> Task to carry out
Print the line that has "The image size is (779, 409)." in it, then every remaining line of the data, exactly and without anything extra.

> Input
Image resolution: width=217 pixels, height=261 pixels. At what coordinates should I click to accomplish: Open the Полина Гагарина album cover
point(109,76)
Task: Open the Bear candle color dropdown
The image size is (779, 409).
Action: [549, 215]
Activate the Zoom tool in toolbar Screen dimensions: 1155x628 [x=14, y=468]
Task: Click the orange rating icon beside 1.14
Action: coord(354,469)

> Solution to the problem
The image size is (779, 409).
Action: [549, 215]
Activate the Zoom tool in toolbar Screen dimensions: 1155x628 [x=14, y=468]
Task: Click the orange rating icon beside 1.14
Action: coord(354,469)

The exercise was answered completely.